◆ What the exercise asks
Start at the line below containing "Given: Open the Режим Оттенки серого dropdown" and stop at the line containing "Image resolution: width=808". Repeat every line of that stretch exactly, and nothing outside it.

◆ Supplied material
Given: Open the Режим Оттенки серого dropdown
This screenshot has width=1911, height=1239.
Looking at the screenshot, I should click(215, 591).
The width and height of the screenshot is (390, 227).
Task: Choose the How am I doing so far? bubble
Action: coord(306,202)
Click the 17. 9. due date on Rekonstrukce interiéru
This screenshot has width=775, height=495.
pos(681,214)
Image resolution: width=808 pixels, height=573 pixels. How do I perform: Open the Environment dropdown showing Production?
--
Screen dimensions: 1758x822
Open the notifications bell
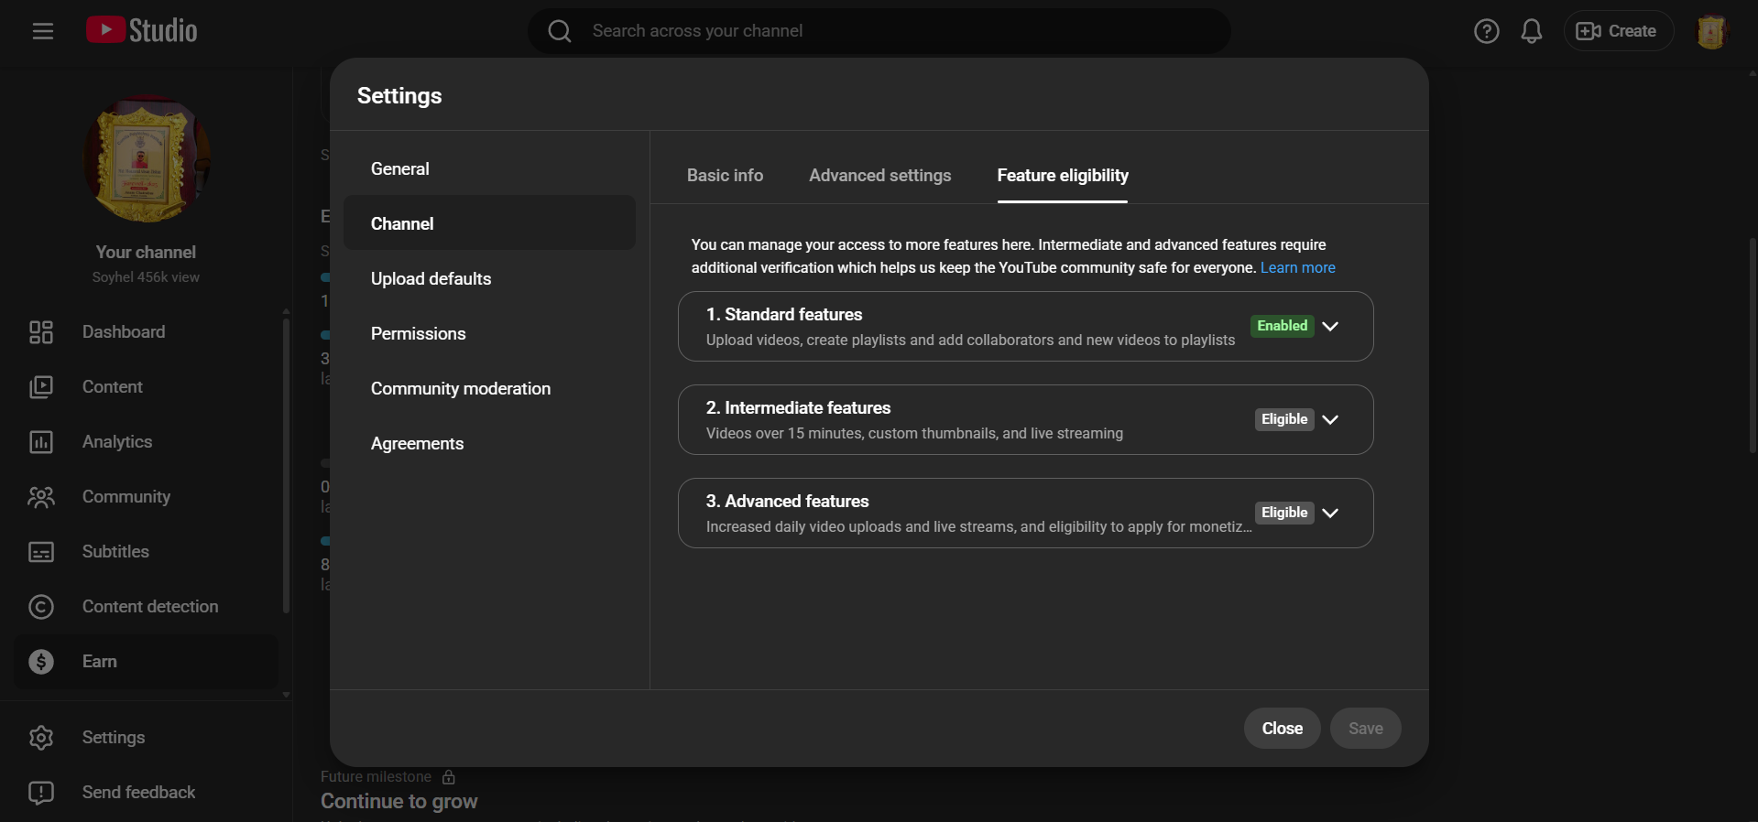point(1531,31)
==
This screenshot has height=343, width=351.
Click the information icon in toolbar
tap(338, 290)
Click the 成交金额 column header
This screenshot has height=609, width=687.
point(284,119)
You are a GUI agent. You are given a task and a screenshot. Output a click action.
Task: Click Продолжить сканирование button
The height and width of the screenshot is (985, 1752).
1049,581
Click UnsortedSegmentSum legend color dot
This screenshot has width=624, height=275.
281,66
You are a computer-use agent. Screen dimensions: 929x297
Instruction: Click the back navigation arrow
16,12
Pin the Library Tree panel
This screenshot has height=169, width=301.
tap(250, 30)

◆ Finished task
Given: Open the Режим Оттенки серого dropdown
This screenshot has width=1911, height=1239.
Looking at the screenshot, I should click(215, 591).
The width and height of the screenshot is (390, 227).
Task: Choose the How am I doing so far? bubble
Action: coord(306,202)
Click the 17. 9. due date on Rekonstrukce interiéru
This screenshot has width=775, height=495.
pos(681,214)
Image resolution: width=808 pixels, height=573 pixels. How do I perform: Open the Environment dropdown showing Production?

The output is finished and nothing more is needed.